The output of concoct is principally an assignment of each contig to a bin as a comma separated file, clustering_gt1000.csv, with a simple format of contig,assignment:
tail clustering_gt1000.csv
We can count the total number of bins as follows:
cut -d"," -f2 clustering_gt1000.csv | sort | uniq -c | wc
In our clustering we obtained 272.
First we call genes on the contigs using prodigal.
cd ..
mkdir Annotate
cd Annotate/
$METAG/LengthFilter.pl ../contigs/final_contigs_c10K.fa 1000 > final_contigs_gt1000_c10K.fa
prodigal -i final_contigs_gt1000_c10K.fa -a final_contigs_gt1000_c10K.faa -d final_contigs_gt1000_c10K.fna -f gff -p meta -o final_contigs_gt1000_c10K.gff
Then we assign COGs with RPSBlast. The script in the CONCOCT distro for doing this requires an environment variable pointing to the COG database to be set. We also set another variable pointing to the CONCOCT scripts for convenience:
export COGSDB_DIR=/home/opt/rpsblast_db
export CONCOCT=/home/chris/Installed/CONCOCT
Then we run this on 32 cores:
$CONCOCT/scripts/RPSBLAST.sh -f final_contigs_gt1000_c10K.faa -p -c 32 -r 1
This script performs an RPS-BLAST of translated sequences against the NCBI COG database using an e-value cut-off of 1.0e-3. Each query was assigned to the top RPS-BLAST and only if it covered at least 50% of the target sequence.
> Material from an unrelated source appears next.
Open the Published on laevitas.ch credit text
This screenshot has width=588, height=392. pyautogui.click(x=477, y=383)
The script COG_table.py was then used to generate a table of counts for 36 COGs that we previously identified as being found in all bacterial genome with a single copy. We refer to these COGs as single-copy core genes (SCGs):
$CONCOCT/scripts/COG_table.py -b final_contigs_gt1000_c10K.out -m $CONCOCT/scgs/scg_cogs_min0.97_max1.03_unique_genera.txt -c ../Concoct/clustering_gt1000.csv --cdd_cog_file $CONCOCT/scgs/cdd_to_cog.tsv > clustering_gt1000_scg.tsv
and a pdf:
$CONCOCT/scripts/COGPlot.R -s clustering_gt1000_scg.tsv -o clustering_gt1000_scg.pdf
This enables us to estimate the completeness of each CONCOCT cluster, in total we found 80 clusters which were at least 75% complete and pure in this data set. We will consider these clusters to be partially complete metagenome assembled genomes or MAGs.
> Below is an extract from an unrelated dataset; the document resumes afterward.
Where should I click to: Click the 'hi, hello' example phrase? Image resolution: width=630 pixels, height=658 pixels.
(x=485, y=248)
To explore differences in community composition between the CD and control children, we calculated per sample normalised abundances for each cluster. Move into the Concoct directory and using a script from the CONCOCT repo:
cd ../Concoct
tr "\t" "," < Coverage.tsv > Coverage.csv
python $METAG/ClusterMeanCov.py Coverage.csv clustering_gt1000.csv ../contigs/final_contigs_c10K.fa > cluster_freq.csv
An NMDS plot of these abundances are shown in the figure below:
This can be generated by first parsing the cluster frequency file a little bit:
sed 's/Map\///g' cluster_freq.csv | sed 's/^/D/' > cluster_freqR.csv
A copy of this same file is in the Results directory and then source the R commands in the file scripts/NMDS.R. From this it is apparent that there are significant differences in community composition between the two types. In fact 11.2% of the variance in community composition was explained by type (perm. ANOVA, p-value = 0.002). There was also a higher variance in community composition in the CD children (p-value = 0.0002525).
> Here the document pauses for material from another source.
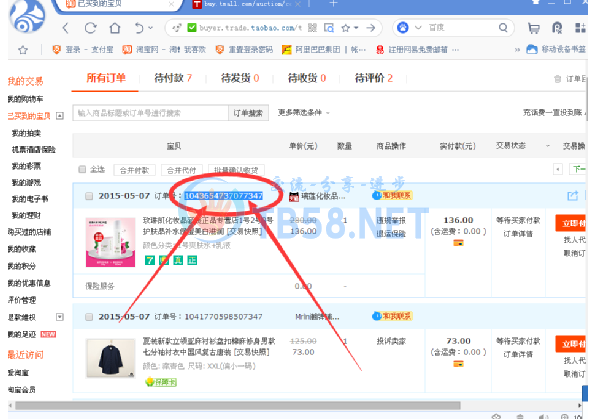Click the browser back arrow icon
This screenshot has height=419, width=599.
(x=66, y=28)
To determine those clusters responsible for this difference we performed Kruskal-Wallis non-parametric ANOVA on the log-transformed abundances in each group. Benjamini-hochberg was used to correct for multiple comparisons. This revealed 70 clusters with a q-value < 0.05 of which 26 were at least 75% complete MAGs. The majority of these were negatively associated with Crohn's disease.